One of the interesting subplots (at least if you're interested enough in sneakers to be reading about this stuff) will be what impact Embiid can actually have as a product mover. His profile is unique among his big-man peers and he may be the most outsized personality in the paint since Shaquille O'Neal, but big men do not typically move sneakers. 

That's a space usually reserved for guards and forwards, as you can tell by running through the list of athletes with the best-selling signature sneakers of the moment: LeBron James, Kyrie Irving, Kevin Durant, Curry, and James Harden.

Honestly, when I came back after being injured for two years... I literally thought y’all were gonna boo me out of the building.

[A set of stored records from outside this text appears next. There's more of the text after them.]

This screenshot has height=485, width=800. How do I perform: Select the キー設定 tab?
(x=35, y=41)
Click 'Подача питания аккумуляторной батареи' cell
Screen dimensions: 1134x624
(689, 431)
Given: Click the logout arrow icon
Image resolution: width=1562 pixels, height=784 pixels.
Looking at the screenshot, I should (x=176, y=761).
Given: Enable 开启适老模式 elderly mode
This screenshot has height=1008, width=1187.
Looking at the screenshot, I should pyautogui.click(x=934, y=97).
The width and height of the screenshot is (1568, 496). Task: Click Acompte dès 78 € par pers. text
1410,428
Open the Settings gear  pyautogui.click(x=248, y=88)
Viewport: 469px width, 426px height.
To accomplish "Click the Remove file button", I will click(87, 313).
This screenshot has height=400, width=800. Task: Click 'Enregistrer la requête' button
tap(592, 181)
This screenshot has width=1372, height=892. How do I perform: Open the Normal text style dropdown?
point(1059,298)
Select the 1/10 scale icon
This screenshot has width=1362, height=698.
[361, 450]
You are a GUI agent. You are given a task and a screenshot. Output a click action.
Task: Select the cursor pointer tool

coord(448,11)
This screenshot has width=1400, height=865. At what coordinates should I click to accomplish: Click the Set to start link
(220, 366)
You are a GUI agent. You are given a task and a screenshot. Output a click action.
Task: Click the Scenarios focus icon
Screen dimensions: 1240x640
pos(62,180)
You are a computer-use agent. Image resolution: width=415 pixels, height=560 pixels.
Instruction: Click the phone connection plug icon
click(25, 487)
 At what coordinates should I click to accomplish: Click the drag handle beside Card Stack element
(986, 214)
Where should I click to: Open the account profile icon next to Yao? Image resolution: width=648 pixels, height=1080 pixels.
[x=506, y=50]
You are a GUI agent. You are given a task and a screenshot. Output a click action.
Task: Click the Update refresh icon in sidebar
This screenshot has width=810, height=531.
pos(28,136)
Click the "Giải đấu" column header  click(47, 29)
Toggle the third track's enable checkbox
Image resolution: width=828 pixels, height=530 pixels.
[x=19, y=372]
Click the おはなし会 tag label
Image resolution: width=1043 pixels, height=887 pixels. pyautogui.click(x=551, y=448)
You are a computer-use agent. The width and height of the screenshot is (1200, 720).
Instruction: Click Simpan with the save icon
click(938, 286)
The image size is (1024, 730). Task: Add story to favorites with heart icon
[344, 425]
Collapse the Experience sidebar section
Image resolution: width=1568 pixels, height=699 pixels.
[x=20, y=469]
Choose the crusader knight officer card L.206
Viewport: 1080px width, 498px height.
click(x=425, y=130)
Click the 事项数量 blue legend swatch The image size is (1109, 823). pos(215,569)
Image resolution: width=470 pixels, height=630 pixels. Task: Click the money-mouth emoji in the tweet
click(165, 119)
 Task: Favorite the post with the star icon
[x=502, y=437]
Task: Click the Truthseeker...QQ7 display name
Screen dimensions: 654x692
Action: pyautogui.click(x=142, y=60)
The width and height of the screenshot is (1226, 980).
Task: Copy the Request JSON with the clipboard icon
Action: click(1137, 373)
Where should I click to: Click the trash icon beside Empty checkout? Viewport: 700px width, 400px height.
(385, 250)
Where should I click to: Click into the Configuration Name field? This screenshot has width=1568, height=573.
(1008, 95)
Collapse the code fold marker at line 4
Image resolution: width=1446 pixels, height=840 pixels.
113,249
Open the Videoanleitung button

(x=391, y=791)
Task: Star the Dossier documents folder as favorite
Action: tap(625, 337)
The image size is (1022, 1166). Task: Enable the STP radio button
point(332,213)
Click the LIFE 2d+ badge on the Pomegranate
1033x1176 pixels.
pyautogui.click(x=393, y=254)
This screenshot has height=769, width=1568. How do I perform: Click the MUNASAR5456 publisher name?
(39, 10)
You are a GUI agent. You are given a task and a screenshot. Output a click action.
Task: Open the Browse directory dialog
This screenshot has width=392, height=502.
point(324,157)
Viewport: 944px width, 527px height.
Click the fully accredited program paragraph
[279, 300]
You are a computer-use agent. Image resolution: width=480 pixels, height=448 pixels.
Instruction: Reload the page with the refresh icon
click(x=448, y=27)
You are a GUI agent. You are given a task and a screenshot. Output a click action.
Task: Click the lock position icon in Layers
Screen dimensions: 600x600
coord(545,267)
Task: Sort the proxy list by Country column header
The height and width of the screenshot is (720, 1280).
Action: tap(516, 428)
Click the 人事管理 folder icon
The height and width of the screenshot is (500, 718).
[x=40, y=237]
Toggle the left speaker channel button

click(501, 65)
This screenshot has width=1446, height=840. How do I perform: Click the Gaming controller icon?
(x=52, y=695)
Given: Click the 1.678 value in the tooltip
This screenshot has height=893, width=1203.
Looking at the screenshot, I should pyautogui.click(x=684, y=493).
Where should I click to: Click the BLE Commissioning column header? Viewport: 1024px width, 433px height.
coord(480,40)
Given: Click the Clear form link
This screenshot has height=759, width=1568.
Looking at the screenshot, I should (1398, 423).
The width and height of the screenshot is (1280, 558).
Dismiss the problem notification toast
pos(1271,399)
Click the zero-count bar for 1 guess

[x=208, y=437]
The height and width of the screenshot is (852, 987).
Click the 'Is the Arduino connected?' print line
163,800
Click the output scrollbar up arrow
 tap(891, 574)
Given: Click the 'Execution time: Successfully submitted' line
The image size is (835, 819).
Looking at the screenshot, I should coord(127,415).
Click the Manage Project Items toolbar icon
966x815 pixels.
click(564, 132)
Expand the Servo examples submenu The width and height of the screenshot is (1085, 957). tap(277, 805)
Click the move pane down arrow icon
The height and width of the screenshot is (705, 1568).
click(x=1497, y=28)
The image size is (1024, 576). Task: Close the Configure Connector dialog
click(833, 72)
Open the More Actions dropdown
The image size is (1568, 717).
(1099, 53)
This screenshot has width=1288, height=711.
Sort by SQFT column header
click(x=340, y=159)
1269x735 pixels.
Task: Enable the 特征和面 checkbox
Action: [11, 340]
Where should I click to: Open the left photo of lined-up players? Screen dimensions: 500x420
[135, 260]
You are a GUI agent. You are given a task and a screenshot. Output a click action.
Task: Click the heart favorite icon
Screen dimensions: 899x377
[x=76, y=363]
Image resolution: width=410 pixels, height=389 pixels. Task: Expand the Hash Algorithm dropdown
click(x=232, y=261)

The bet on Embiid is a bet on the lane he has carved out for himself both on social media and on the court. We haven't seen many (if any) other big men openly feud with Russell Westbrook or use Instagram location tags to clown on opponents they've beaten, so maybe Embiid can shatter the mold and give Under Armour the second megastar they're after.

(And maybe he can use this to recruit Curry away from the Warriors. Just a thought, Jo.)

More importantly, maybe Embiid can use this new deal to continue giving back to the city he now calls home. It sounds like that's in the works already:

This city has stood by me through all the injuries and all the pain. For years. Honestly, when I came back after being injured for two years, I thought I was going to get booed when I ran out of the tunnel. I literally thought y’all were gonna boo me out of the building. 

But I didn’t get booed. And then when I scored my first bucket, the whole building cheered for me. That helped me a lot. People say crazy things about Philly, and some of them are kinda true, but the whole city has been behind me from Day 1. (OK, LOL maybe Day 2.) 

Ya’ll trusted The Process. Y’all have had my back. Now I’m gonna do my best to have your back. I’m going to be working on some big things with Under Armour. I got a few surprises coming for the Philly community, and for the rest of the world.

I already know of one special surprise Embiid has planned for the city coming later this afternoon. And given everything he has given to the city in such a short timeframe, I wouldn't doubt he has plenty more for Philadelphia before it's all said and done.